**Material shown**.
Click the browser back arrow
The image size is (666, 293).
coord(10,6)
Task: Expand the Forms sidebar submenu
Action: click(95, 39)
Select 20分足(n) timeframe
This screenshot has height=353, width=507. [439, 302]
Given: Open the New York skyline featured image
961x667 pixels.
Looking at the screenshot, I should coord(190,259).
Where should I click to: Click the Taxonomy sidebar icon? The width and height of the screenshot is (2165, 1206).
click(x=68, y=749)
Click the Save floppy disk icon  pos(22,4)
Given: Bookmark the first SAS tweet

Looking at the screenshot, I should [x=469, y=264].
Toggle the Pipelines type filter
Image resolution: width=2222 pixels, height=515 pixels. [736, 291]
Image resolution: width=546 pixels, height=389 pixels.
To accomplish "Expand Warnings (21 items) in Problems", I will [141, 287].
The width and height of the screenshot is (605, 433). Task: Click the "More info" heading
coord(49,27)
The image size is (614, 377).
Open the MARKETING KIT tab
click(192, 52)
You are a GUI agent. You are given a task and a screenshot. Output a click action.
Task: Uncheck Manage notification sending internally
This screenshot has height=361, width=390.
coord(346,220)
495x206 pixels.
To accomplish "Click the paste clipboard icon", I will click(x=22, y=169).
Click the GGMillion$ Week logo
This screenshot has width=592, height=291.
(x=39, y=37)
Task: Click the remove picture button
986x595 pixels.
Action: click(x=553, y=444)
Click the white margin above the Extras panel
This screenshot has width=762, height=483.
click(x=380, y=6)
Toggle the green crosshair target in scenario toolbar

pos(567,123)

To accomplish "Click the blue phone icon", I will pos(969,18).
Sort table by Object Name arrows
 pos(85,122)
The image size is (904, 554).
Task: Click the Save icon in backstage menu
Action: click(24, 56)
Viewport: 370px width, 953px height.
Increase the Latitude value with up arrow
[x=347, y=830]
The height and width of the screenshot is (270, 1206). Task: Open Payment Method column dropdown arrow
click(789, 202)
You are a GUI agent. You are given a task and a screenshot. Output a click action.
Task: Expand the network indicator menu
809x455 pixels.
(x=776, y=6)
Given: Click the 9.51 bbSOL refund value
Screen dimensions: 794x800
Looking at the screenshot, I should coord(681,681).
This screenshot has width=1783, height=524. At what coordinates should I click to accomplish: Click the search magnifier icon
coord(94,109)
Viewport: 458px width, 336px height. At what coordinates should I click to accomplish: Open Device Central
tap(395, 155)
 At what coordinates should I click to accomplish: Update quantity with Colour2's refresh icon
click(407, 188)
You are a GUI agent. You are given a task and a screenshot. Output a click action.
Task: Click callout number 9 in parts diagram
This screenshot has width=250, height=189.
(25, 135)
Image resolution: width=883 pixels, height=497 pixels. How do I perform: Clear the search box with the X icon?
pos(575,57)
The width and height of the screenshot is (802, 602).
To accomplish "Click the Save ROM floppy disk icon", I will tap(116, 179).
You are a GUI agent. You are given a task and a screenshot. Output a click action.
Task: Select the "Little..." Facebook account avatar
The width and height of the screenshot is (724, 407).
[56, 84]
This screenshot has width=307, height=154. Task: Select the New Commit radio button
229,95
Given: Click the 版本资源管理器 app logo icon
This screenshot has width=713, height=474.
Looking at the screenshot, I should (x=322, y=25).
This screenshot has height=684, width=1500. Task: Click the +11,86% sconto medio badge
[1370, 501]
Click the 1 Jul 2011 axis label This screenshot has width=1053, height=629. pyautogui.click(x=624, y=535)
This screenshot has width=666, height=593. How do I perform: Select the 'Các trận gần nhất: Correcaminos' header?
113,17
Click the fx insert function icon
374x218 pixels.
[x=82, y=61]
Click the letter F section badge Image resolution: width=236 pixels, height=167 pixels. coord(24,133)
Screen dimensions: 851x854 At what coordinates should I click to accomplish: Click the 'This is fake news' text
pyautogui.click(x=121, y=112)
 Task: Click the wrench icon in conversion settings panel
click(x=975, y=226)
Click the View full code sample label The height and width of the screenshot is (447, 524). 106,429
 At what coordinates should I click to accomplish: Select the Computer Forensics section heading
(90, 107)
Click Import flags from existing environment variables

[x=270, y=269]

**The task**. Go through the entries line by line and count those with "floppy". Give only the count.

**Answer**. 2